PROBLEM TO SOLVE:
Arrange every line of the records below as a Markdown table with two columns, Row and Line. Put a running row number in Row and that line's text in Line, and omit blank lines.

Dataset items
==*==

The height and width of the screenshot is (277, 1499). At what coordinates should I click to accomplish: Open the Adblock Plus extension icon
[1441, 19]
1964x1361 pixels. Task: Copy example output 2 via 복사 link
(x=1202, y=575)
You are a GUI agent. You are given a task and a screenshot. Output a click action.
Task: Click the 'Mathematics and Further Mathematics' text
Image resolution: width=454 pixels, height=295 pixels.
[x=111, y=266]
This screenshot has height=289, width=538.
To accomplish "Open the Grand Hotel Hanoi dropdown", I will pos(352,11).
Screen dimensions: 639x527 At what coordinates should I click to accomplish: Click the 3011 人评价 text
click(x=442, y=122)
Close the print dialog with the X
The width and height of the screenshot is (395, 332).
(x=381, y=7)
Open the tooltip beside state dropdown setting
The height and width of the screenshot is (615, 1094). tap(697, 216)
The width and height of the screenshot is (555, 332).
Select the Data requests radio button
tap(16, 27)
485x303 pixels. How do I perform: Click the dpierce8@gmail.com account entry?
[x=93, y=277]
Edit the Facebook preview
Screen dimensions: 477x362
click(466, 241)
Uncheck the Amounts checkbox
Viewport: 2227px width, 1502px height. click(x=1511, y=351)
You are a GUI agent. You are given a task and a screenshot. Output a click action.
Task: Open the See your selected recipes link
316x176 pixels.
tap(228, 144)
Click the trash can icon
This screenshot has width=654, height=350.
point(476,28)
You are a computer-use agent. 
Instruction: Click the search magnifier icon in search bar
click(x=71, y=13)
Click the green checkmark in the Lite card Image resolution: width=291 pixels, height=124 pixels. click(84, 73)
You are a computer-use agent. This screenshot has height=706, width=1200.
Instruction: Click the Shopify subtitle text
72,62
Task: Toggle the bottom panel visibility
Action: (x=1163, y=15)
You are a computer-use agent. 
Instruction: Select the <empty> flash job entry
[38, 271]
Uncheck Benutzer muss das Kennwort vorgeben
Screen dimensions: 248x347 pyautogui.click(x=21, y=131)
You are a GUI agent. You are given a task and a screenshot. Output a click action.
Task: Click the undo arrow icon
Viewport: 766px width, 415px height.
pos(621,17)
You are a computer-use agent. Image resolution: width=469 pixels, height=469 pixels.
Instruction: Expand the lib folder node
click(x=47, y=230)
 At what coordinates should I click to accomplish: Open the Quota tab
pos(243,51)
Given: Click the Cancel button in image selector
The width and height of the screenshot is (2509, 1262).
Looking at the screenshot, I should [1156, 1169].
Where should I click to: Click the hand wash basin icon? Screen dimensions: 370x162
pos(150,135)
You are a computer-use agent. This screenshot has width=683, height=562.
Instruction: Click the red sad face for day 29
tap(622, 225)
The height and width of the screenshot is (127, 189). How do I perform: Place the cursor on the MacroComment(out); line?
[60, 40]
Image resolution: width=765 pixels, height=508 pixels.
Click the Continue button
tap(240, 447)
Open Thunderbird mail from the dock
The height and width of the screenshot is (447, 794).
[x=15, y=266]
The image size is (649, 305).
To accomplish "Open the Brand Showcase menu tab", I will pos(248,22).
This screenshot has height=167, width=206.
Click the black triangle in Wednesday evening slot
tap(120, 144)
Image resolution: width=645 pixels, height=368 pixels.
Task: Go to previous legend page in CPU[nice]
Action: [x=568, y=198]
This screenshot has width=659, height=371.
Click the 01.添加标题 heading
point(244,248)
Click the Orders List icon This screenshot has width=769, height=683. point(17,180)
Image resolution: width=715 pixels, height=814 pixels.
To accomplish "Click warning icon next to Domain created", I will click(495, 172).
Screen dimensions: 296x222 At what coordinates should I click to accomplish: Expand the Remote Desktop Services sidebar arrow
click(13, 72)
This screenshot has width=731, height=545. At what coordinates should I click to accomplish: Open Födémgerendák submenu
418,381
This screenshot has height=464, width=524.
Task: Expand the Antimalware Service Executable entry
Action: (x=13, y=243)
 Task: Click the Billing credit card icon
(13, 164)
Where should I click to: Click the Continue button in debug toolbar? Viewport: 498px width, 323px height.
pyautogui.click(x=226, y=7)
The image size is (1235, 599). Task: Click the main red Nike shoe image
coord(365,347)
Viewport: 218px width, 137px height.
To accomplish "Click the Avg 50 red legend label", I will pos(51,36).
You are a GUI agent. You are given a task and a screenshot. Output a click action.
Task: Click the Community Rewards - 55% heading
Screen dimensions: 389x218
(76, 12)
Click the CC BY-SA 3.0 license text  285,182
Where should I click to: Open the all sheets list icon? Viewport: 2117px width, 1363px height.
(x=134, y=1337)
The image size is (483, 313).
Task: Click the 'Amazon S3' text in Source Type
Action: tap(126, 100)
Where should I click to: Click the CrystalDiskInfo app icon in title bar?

==*==

COMPLETE OUTPUT:
| Row | Line |
|---|---|
| 1 | The height and width of the screenshot is (277, 1499). At what coordinates should I click to accomplish: Open the Adblock Plus extension icon |
| 2 | [1441, 19] |
| 3 | 1964x1361 pixels. Task: Copy example output 2 via 복사 link |
| 4 | (x=1202, y=575) |
| 5 | You are a GUI agent. You are given a task and a screenshot. Output a click action. |
| 6 | Task: Click the 'Mathematics and Further Mathematics' text |
| 7 | Image resolution: width=454 pixels, height=295 pixels. |
| 8 | [x=111, y=266] |
| 9 | This screenshot has height=289, width=538. |
| 10 | To accomplish "Open the Grand Hotel Hanoi dropdown", I will pos(352,11). |
| 11 | Screen dimensions: 639x527 At what coordinates should I click to accomplish: Click the 3011 人评价 text |
| 12 | click(x=442, y=122) |
| 13 | Close the print dialog with the X |
| 14 | The width and height of the screenshot is (395, 332). |
| 15 | (x=381, y=7) |
| 16 | Open the tooltip beside state dropdown setting |
| 17 | The height and width of the screenshot is (615, 1094). tap(697, 216) |
| 18 | The width and height of the screenshot is (555, 332). |
| 19 | Select the Data requests radio button |
| 20 | tap(16, 27) |
| 21 | 485x303 pixels. How do I perform: Click the dpierce8@gmail.com account entry? |
| 22 | [x=93, y=277] |
| 23 | Edit the Facebook preview |
| 24 | Screen dimensions: 477x362 |
| 25 | click(466, 241) |
| 26 | Uncheck the Amounts checkbox |
| 27 | Viewport: 2227px width, 1502px height. click(x=1511, y=351) |
| 28 | You are a GUI agent. You are given a task and a screenshot. Output a click action. |
| 29 | Task: Open the See your selected recipes link |
| 30 | 316x176 pixels. |
| 31 | tap(228, 144) |
| 32 | Click the trash can icon |
| 33 | This screenshot has width=654, height=350. |
| 34 | point(476,28) |
| 35 | You are a computer-use agent.  |
| 36 | Instruction: Click the search magnifier icon in search bar |
| 37 | click(x=71, y=13) |
| 38 | Click the green checkmark in the Lite card Image resolution: width=291 pixels, height=124 pixels. click(84, 73) |
| 39 | You are a computer-use agent. This screenshot has height=706, width=1200. |
| 40 | Instruction: Click the Shopify subtitle text |
| 41 | 72,62 |
| 42 | Task: Toggle the bottom panel visibility |
| 43 | Action: (x=1163, y=15) |
| 44 | You are a computer-use agent.  |
| 45 | Instruction: Select the <empty> flash job entry |
| 46 | [38, 271] |
| 47 | Uncheck Benutzer muss das Kennwort vorgeben |
| 48 | Screen dimensions: 248x347 pyautogui.click(x=21, y=131) |
| 49 | You are a GUI agent. You are given a task and a screenshot. Output a click action. |
| 50 | Task: Click the undo arrow icon |
| 51 | Viewport: 766px width, 415px height. |
| 52 | pos(621,17) |
| 53 | You are a computer-use agent. Image resolution: width=469 pixels, height=469 pixels. |
| 54 | Instruction: Expand the lib folder node |
| 55 | click(x=47, y=230) |
| 56 |  At what coordinates should I click to accomplish: Open the Quota tab |
| 57 | pos(243,51) |
| 58 | Given: Click the Cancel button in image selector |
| 59 | The width and height of the screenshot is (2509, 1262). |
| 60 | Looking at the screenshot, I should [1156, 1169]. |
| 61 | Where should I click to: Click the hand wash basin icon? Screen dimensions: 370x162 |
| 62 | pos(150,135) |
| 63 | You are a computer-use agent. This screenshot has width=683, height=562. |
| 64 | Instruction: Click the red sad face for day 29 |
| 65 | tap(622, 225) |
| 66 | The height and width of the screenshot is (127, 189). How do I perform: Place the cursor on the MacroComment(out); line? |
| 67 | [60, 40] |
| 68 | Image resolution: width=765 pixels, height=508 pixels. |
| 69 | Click the Continue button |
| 70 | tap(240, 447) |
| 71 | Open Thunderbird mail from the dock |
| 72 | The height and width of the screenshot is (447, 794). |
| 73 | [x=15, y=266] |
| 74 | The image size is (649, 305). |
| 75 | To accomplish "Open the Brand Showcase menu tab", I will pos(248,22). |
| 76 | This screenshot has height=167, width=206. |
| 77 | Click the black triangle in Wednesday evening slot |
| 78 | tap(120, 144) |
| 79 | Image resolution: width=645 pixels, height=368 pixels. |
| 80 | Task: Go to previous legend page in CPU[nice] |
| 81 | Action: [x=568, y=198] |
| 82 | This screenshot has width=659, height=371. |
| 83 | Click the 01.添加标题 heading |
| 84 | point(244,248) |
| 85 | Click the Orders List icon This screenshot has width=769, height=683. point(17,180) |
| 86 | Image resolution: width=715 pixels, height=814 pixels. |
| 87 | To accomplish "Click warning icon next to Domain created", I will click(495, 172). |
| 88 | Screen dimensions: 296x222 At what coordinates should I click to accomplish: Expand the Remote Desktop Services sidebar arrow |
| 89 | click(13, 72) |
| 90 | This screenshot has width=731, height=545. At what coordinates should I click to accomplish: Open Födémgerendák submenu |
| 91 | 418,381 |
| 92 | This screenshot has height=464, width=524. |
| 93 | Task: Expand the Antimalware Service Executable entry |
| 94 | Action: (x=13, y=243) |
| 95 |  Task: Click the Billing credit card icon |
| 96 | (13, 164) |
| 97 | Where should I click to: Click the Continue button in debug toolbar? Viewport: 498px width, 323px height. |
| 98 | pyautogui.click(x=226, y=7) |
| 99 | The image size is (1235, 599). Task: Click the main red Nike shoe image |
| 100 | coord(365,347) |
| 101 | Viewport: 218px width, 137px height. |
| 102 | To accomplish "Click the Avg 50 red legend label", I will pos(51,36). |
| 103 | You are a GUI agent. You are given a task and a screenshot. Output a click action. |
| 104 | Task: Click the Community Rewards - 55% heading |
| 105 | Screen dimensions: 389x218 |
| 106 | (76, 12) |
| 107 | Click the CC BY-SA 3.0 license text  285,182 |
| 108 | Where should I click to: Open the all sheets list icon? Viewport: 2117px width, 1363px height. |
| 109 | (x=134, y=1337) |
| 110 | The image size is (483, 313). |
| 111 | Task: Click the 'Amazon S3' text in Source Type |
| 112 | Action: tap(126, 100) |
| 113 | Where should I click to: Click the CrystalDiskInfo app icon in title bar? |